Mazars and McCann FitzGerald have released their second annual report on the readiness of Irish businesses for the General Data Protection Regulation (GDPR) which comes into force from May 2018.
The report shows that with just over 6 months to go, there continues to be a serious level of difficulty for Irish businesses in complying with the new requirements, though Irish businesses appear to be finally making real steps to get ready.
In the year since the first report, 95% of businesses now believe that meeting the compliance requirements of the GDPR will be challenging or extremely challenging, an increase of 13%. However, 73% of organisations have now mobilised to tackle the compliance requirements of the GDPR, up from only 16% in 2016.
The research indicates that despite the significant rise in work being undertaken it seems that businesses are only now beginning to realise what the GDPR entails and how it affects them, with 75% now believing that their current data protection and privacy notices and methods of consent will require significant changes, an increase of 42% on last year.
Specific concerns around GDPR implementation include the difficulty in complying with requirements for international transfers, with 89% expecting to find it challenging to extremely challenging.

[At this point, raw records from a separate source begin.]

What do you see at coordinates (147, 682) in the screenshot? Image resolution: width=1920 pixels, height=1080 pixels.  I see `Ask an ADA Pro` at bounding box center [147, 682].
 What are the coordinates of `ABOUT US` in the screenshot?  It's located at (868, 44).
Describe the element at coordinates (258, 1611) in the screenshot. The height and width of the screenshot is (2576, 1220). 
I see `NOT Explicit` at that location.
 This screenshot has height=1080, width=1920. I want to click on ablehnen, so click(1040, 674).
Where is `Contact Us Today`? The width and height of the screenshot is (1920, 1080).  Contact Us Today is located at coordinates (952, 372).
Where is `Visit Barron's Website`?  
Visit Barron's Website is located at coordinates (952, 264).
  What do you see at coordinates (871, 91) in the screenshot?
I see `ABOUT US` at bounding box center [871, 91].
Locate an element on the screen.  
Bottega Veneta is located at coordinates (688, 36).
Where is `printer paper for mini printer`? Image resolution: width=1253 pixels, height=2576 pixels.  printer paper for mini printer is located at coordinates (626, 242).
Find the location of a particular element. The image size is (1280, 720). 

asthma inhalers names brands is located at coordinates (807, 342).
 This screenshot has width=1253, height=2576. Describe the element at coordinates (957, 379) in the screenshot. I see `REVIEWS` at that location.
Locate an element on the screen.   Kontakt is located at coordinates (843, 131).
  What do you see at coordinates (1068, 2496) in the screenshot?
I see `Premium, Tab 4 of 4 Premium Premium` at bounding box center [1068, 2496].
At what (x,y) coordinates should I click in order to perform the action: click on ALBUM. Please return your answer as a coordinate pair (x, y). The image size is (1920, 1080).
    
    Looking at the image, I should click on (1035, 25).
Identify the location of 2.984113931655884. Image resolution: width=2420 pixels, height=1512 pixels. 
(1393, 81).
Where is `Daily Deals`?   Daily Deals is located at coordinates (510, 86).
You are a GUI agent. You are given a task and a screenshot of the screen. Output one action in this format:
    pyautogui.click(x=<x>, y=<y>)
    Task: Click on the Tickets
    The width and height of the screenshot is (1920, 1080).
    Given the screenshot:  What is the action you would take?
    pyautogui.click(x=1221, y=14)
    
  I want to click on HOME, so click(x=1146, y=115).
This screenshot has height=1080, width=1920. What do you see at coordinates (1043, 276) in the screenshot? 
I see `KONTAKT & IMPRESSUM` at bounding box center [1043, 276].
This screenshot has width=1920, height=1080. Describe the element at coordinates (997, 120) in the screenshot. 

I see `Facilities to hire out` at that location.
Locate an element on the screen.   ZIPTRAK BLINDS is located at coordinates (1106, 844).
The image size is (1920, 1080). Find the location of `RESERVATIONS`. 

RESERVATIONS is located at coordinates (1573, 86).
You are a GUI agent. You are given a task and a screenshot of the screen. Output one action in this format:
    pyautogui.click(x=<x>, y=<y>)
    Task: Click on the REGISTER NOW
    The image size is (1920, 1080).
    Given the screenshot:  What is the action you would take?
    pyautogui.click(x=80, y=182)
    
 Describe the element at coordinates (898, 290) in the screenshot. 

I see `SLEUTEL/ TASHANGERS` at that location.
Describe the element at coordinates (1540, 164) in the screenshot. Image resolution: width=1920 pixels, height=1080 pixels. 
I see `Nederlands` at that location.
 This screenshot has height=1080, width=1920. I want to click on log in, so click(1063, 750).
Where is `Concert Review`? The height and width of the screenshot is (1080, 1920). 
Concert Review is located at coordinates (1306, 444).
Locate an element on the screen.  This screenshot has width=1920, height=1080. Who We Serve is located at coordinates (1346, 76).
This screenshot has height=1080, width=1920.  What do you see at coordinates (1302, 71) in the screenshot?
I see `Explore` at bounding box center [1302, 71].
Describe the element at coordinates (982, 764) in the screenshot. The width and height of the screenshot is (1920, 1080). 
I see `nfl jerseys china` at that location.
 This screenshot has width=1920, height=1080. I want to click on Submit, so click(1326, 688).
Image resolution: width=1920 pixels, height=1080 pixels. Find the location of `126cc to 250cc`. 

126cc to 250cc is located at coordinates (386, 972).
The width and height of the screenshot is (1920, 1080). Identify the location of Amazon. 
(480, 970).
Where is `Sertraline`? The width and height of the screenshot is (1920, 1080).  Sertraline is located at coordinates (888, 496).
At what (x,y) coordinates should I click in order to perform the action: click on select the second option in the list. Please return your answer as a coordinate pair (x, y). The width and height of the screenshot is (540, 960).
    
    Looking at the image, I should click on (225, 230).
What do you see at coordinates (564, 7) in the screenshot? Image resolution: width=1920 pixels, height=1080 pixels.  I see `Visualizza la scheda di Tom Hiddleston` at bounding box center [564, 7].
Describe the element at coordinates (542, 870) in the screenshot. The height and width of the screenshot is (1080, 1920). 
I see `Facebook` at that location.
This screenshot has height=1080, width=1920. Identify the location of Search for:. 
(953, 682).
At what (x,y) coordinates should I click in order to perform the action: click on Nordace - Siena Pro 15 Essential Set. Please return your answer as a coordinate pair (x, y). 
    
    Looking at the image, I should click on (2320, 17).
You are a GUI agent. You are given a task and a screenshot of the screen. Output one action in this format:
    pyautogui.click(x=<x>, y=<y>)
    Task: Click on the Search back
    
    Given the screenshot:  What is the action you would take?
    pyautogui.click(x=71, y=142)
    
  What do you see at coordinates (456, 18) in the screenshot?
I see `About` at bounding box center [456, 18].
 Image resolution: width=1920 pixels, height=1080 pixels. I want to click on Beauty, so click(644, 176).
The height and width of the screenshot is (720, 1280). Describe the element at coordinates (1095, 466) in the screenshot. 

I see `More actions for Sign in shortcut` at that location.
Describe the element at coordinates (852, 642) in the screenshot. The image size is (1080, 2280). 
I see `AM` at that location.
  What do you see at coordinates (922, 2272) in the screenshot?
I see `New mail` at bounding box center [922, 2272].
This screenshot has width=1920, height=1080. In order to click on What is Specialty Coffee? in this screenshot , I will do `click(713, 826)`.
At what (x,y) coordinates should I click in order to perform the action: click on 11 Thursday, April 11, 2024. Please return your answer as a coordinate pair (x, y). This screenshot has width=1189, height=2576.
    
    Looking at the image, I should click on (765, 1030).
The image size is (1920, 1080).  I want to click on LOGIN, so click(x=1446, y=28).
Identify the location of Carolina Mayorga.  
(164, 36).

Sixty four percent think that the more explicit ‘right to be forgotten’ will be very or extremely challenging, a 9% increase on 2016. Sixty two percent expect the right to data portability to apply to their organisation’s activities, while 65% believe that facilitating that right will be challenging or very challenging.
Commenting on the research, Partner and Head of Technology & Innovation at McCann FitzGerald, Paul Lavery said, "It’s great to see that the number of companies who have begun a GDPR-readiness project has increased but there are still a significant number who have yet to implement a strategy. It’s not too late and we would encourage those that haven’t started to avoid burying their heads in the sand, because the consequences for non-compliance will be extremely costly. This includes large fines and even proposed personal liability for directors. For businesses, the potential damage to reputation may be even more dissuasive than any fine."